Wizz Air has ruled out launching budget flights to the US or western Mediterranean despite expanding its base at Luton airport and pressing ahead with obtaining a UK licence.
The no-frills airline will base five aircraft at Luton next year, where currently only one is stationed. The airline’s chief corporate officer, Owain Jones, said however that the carrier had no plans to veer away from operating solely to Eastern Europe.
Asked if he would follow Danish carrier Primera in launching into the budget transatlantic market, he said there were “no plans at the moment”, and said offering flights to destinations like Spain would be “a very silly thing to do”.
“Our business is very much eastern Europe, there is only one-tenth the number of seats on sale there compared with Western Europe,” he added.
Budapest-based Wizz has applied for a UK operating licence in advance of Brexit and Jones said this would be in operation by next summer, when it will start flying from Luton to Larnaca, a former Monarch Airlines route.

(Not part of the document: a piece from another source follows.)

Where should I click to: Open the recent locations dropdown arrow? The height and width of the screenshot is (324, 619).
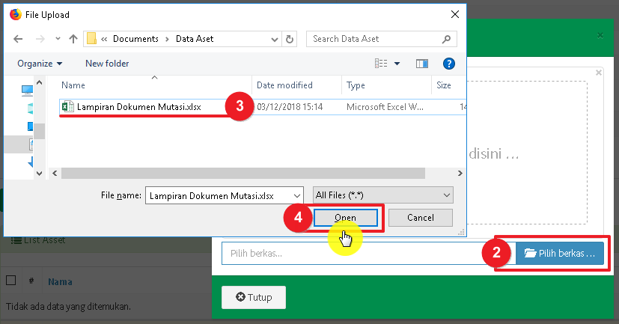coord(55,39)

Wizz will also launch routes to that Albanian capital Tirana plus Bratislava, Tallinn and Lviv in Ukraine.
“By the time we get to the start of these services, Wizz Air UK will be up and flying,” he said. “It will allow us to offer destinations from Luton without having to fly them in a ‘W’ pattern from abroad.”

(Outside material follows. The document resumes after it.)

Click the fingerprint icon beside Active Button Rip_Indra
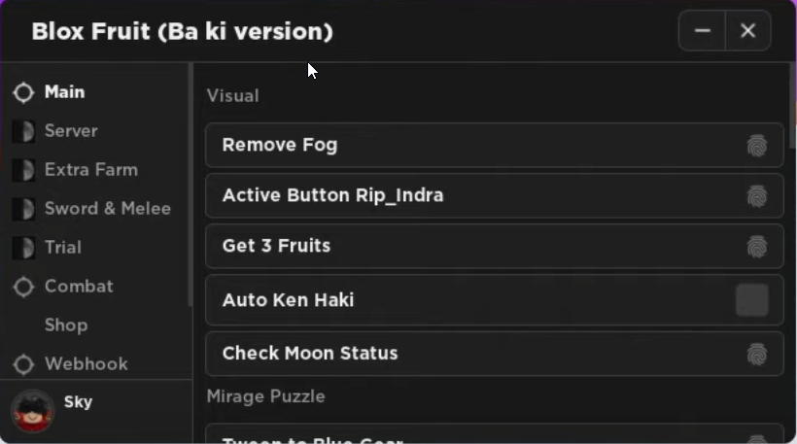 point(757,195)
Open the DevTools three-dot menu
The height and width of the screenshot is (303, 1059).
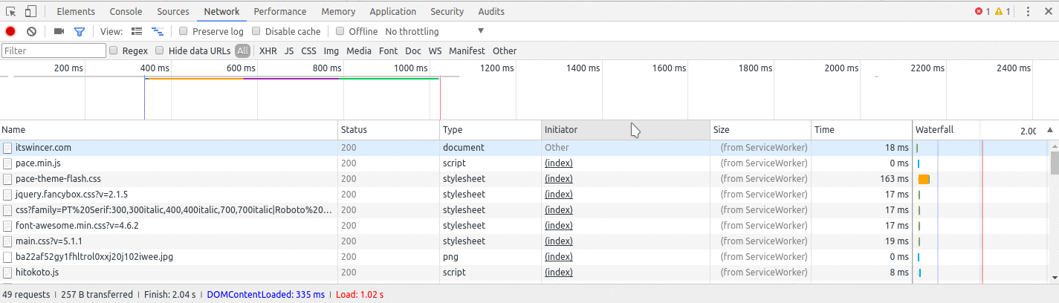coord(1029,11)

Wizz is already Luton’s second-largest carrier behind easyJet, with 5.5 million - 32% - of the airport’s passengers, but next year will offer 6.9 million seats and 46 routes. As well as the new services, Wizz will also increase frequency from Luton to Tel Aviv, Pristina and the Romanian destination of Suceava.
Jones said the airline was responding to “very strong demand” for eastern European travel. Wizz’s investor Indigo made a massive aircraft order an order at last week’s Dubai Airshow, with 146 new aircraft destined for the airline. Wizz will receive 72 Airbus A320s and 74 of the bigger A321s, underlining its intent to expand massively in the next few years.
Jones hinted, however, that the carrier did not have its sights on Gatwick despite Monarch’s demise leaving space there. “We have one route there, it’s not a focus for us.”